Jusqu’ici, depuis son vol inaugural en juillet 2024, Ariane 6 n’avait volé que dans sa configuration à deux boosters (A62). Cette nouvelle version est plus puissante et plus lourde, environ 850 tonnes contre 530 pour la version précédente. Elle peut emporter des charges plus importantes, avec une poussée comparable à celle d’une centaine d’avions de chasse au décollage.
Un contrat stratégique avec Amazon
La mission du jour n’était pas institutionnelle mais commerciale. Ariane 6 a mis en orbite 32 satellites pour la constellation Amazon LEO, le projet spatial du groupe fondé par Jeff Bezos. L’objectif est de déployer un réseau de satellites destiné à fournir un accès internet à haut débit depuis l’espace, en concurrence directe avec Starlink.
À l’issue de cette mission d’environ 1h54, la constellation comptera 212 satellites. Au total, Ariane 6 doit effectuer 18 lancements pour ce programme, ce qui fait d’Amazon son principal client privé à ce stade.

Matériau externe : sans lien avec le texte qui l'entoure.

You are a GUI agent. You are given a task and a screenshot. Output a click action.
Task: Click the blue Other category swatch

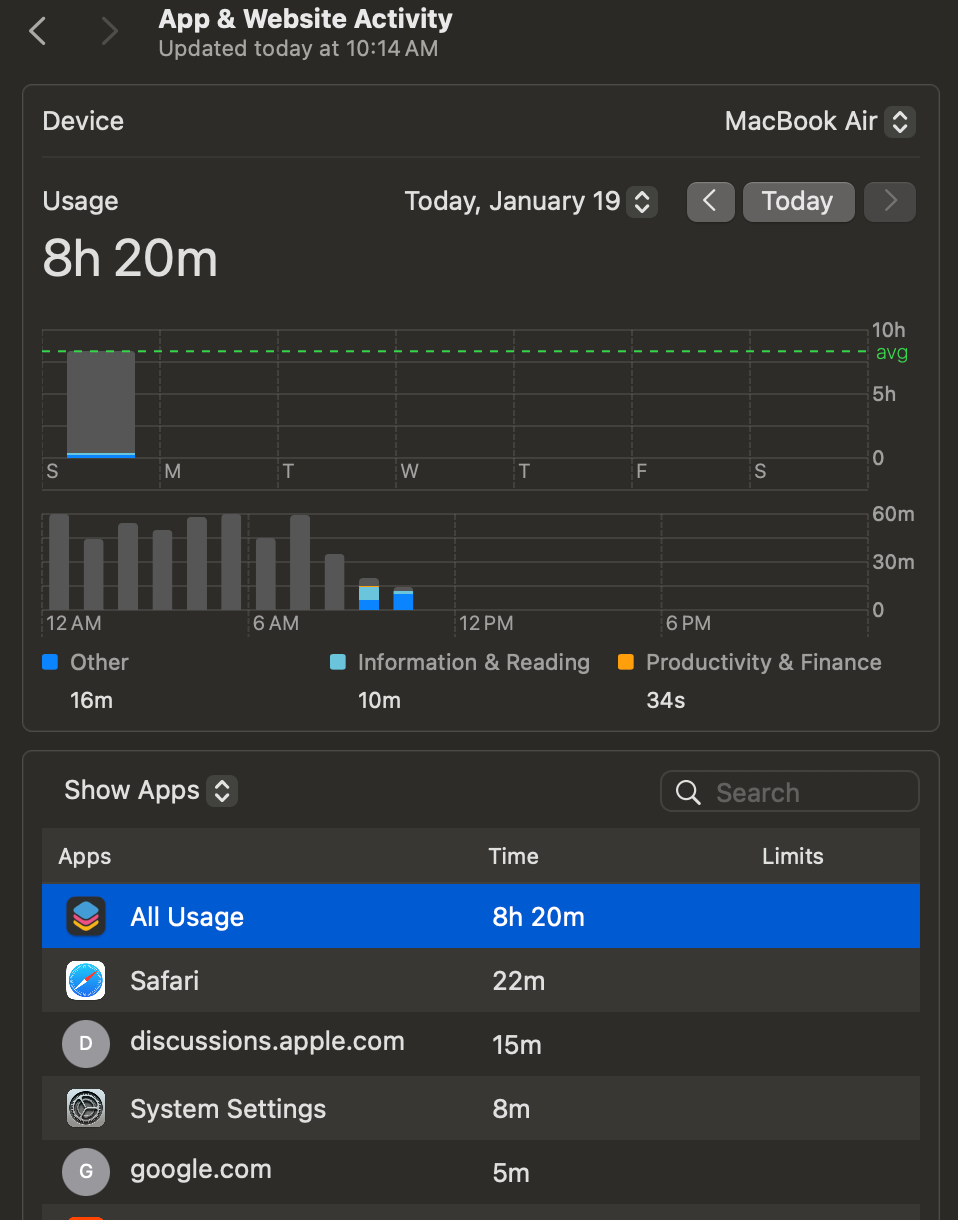pyautogui.click(x=50, y=663)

Pour l’Europe spatiale, l’enjeu est double : démontrer la fiabilité du nouveau lanceur dans sa version la plus puissante et confirmer sa capacité à s’imposer sur le marché commercial face à une concurrence américaine très agressive.
Un test à haut risque
Avant le décollage, les équipes d’ArianeGroup affichaient une prudence assumée. Un premier vol dans une nouvelle configuration reste toujours une phase délicate, même après plusieurs missions réussies dans une version différente.
La modularité constitue l’un des atouts majeurs d’Ariane 6. En adaptant le nombre de propulseurs d’appoint, le lanceur peut répondre à des missions variées, depuis les satellites institutionnels jusqu’aux constellations commerciales de grande ampleur.
Avec ce succès, l’Europe renforce sa crédibilité dans le secteur des lancements lourds et envoie un signal fort sur sa capacité à soutenir les grands programmes de connectivité spatiale. Reste désormais à enchaîner les missions sans incident pour installer durablement Ariane 6 dans le paysage des lanceurs mondiaux.